## Input data
## Begin

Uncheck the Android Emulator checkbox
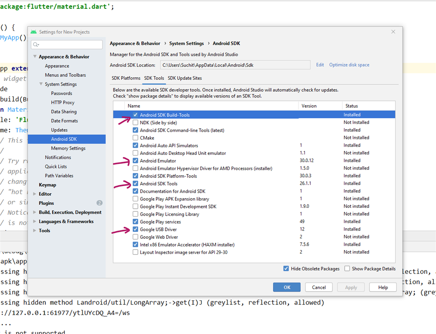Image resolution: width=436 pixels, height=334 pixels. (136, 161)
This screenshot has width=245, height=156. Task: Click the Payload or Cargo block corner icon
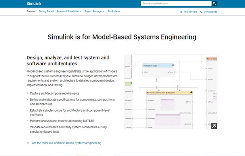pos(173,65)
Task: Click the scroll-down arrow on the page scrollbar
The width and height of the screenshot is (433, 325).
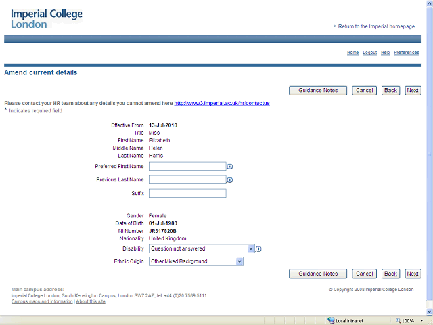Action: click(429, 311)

## End
## Begin

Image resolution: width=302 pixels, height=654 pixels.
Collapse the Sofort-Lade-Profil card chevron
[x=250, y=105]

## End

## What the task requires
Retype the listing from the line with "Uncheck the Android Emulator checkbox" up to and including the line with "Action: click(429, 311)", leaving out the pictures.

## Full output
Uncheck the Android Emulator checkbox
Image resolution: width=436 pixels, height=334 pixels. (136, 161)
This screenshot has width=245, height=156. Task: Click the Payload or Cargo block corner icon
pos(173,65)
Task: Click the scroll-down arrow on the page scrollbar
The width and height of the screenshot is (433, 325).
Action: click(429, 311)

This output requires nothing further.